• [Provided records]
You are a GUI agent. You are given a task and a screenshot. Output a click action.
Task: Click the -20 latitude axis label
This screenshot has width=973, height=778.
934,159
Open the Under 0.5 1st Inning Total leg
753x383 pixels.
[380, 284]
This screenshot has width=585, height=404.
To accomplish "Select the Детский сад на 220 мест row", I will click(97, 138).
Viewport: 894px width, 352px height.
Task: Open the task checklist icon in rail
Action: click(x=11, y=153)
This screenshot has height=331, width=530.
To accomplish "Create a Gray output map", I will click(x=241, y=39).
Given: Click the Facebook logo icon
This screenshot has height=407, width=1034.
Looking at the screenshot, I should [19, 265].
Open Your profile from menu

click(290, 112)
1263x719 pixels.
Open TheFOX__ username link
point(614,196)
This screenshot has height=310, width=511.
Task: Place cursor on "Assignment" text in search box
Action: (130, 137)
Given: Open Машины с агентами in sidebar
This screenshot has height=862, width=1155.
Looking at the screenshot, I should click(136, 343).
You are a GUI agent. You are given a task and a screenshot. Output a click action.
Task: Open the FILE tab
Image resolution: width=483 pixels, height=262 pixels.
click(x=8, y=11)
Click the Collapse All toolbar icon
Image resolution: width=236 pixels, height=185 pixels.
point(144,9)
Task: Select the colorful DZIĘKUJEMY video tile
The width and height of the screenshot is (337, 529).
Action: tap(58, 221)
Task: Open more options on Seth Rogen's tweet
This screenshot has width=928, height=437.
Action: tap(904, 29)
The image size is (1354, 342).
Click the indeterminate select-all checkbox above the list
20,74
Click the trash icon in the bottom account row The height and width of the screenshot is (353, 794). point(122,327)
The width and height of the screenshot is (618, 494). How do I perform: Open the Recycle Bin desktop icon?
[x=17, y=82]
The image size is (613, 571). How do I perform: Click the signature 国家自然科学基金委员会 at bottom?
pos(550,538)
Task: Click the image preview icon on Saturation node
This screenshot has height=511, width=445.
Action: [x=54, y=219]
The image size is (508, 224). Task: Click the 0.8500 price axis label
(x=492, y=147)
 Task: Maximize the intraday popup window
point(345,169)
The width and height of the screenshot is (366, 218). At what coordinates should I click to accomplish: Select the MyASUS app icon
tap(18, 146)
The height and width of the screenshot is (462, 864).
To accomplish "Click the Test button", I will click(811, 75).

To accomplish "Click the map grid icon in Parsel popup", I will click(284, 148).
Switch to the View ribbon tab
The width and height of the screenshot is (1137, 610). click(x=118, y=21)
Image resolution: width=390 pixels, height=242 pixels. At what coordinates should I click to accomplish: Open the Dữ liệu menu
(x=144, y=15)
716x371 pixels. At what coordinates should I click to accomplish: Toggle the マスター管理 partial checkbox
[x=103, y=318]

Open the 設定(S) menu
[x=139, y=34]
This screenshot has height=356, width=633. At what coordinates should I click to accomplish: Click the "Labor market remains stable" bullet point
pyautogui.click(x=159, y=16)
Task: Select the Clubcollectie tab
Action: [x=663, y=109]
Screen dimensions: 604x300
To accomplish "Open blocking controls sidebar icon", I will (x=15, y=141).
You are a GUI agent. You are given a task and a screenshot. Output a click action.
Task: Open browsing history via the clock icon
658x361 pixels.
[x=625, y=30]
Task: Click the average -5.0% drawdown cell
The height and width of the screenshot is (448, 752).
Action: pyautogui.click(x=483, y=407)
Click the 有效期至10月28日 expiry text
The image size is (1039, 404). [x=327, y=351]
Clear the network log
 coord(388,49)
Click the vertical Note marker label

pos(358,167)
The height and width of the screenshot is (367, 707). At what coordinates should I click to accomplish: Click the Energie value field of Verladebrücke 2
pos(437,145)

• [Goal of the exercise]
The records above must be printed again in full, exactly as written.

• [Task result]
You are a GUI agent. You are given a task and a screenshot. Output a click action.
Task: Click the -20 latitude axis label
This screenshot has width=973, height=778.
934,159
Open the Under 0.5 1st Inning Total leg
753x383 pixels.
[380, 284]
This screenshot has width=585, height=404.
To accomplish "Select the Детский сад на 220 мест row", I will click(97, 138).
Viewport: 894px width, 352px height.
Task: Open the task checklist icon in rail
Action: click(x=11, y=153)
This screenshot has height=331, width=530.
To accomplish "Create a Gray output map", I will click(x=241, y=39).
Given: Click the Facebook logo icon
This screenshot has height=407, width=1034.
Looking at the screenshot, I should [19, 265].
Open Your profile from menu

click(290, 112)
1263x719 pixels.
Open TheFOX__ username link
point(614,196)
This screenshot has height=310, width=511.
Task: Place cursor on "Assignment" text in search box
Action: (130, 137)
Given: Open Машины с агентами in sidebar
This screenshot has height=862, width=1155.
Looking at the screenshot, I should click(136, 343).
You are a GUI agent. You are given a task and a screenshot. Output a click action.
Task: Open the FILE tab
Image resolution: width=483 pixels, height=262 pixels.
click(x=8, y=11)
Click the Collapse All toolbar icon
Image resolution: width=236 pixels, height=185 pixels.
point(144,9)
Task: Select the colorful DZIĘKUJEMY video tile
The width and height of the screenshot is (337, 529).
Action: tap(58, 221)
Task: Open more options on Seth Rogen's tweet
This screenshot has width=928, height=437.
Action: tap(904, 29)
The image size is (1354, 342).
Click the indeterminate select-all checkbox above the list
20,74
Click the trash icon in the bottom account row The height and width of the screenshot is (353, 794). point(122,327)
The width and height of the screenshot is (618, 494). How do I perform: Open the Recycle Bin desktop icon?
[x=17, y=82]
The image size is (613, 571). How do I perform: Click the signature 国家自然科学基金委员会 at bottom?
pos(550,538)
Task: Click the image preview icon on Saturation node
This screenshot has height=511, width=445.
Action: [x=54, y=219]
The image size is (508, 224). Task: Click the 0.8500 price axis label
(x=492, y=147)
 Task: Maximize the intraday popup window
point(345,169)
The width and height of the screenshot is (366, 218). At what coordinates should I click to accomplish: Select the MyASUS app icon
tap(18, 146)
The height and width of the screenshot is (462, 864).
To accomplish "Click the Test button", I will click(811, 75).

To accomplish "Click the map grid icon in Parsel popup", I will click(284, 148).
Switch to the View ribbon tab
The width and height of the screenshot is (1137, 610). click(x=118, y=21)
Image resolution: width=390 pixels, height=242 pixels. At what coordinates should I click to accomplish: Open the Dữ liệu menu
(x=144, y=15)
716x371 pixels. At what coordinates should I click to accomplish: Toggle the マスター管理 partial checkbox
[x=103, y=318]

Open the 設定(S) menu
[x=139, y=34]
This screenshot has height=356, width=633. At what coordinates should I click to accomplish: Click the "Labor market remains stable" bullet point
pyautogui.click(x=159, y=16)
Task: Select the Clubcollectie tab
Action: [x=663, y=109]
Screen dimensions: 604x300
To accomplish "Open blocking controls sidebar icon", I will (x=15, y=141).
You are a GUI agent. You are given a task and a screenshot. Output a click action.
Task: Open browsing history via the clock icon
658x361 pixels.
[x=625, y=30]
Task: Click the average -5.0% drawdown cell
The height and width of the screenshot is (448, 752).
Action: pyautogui.click(x=483, y=407)
Click the 有效期至10月28日 expiry text
The image size is (1039, 404). [x=327, y=351]
Clear the network log
 coord(388,49)
Click the vertical Note marker label

pos(358,167)
The height and width of the screenshot is (367, 707). At what coordinates should I click to accomplish: Click the Energie value field of Verladebrücke 2
pos(437,145)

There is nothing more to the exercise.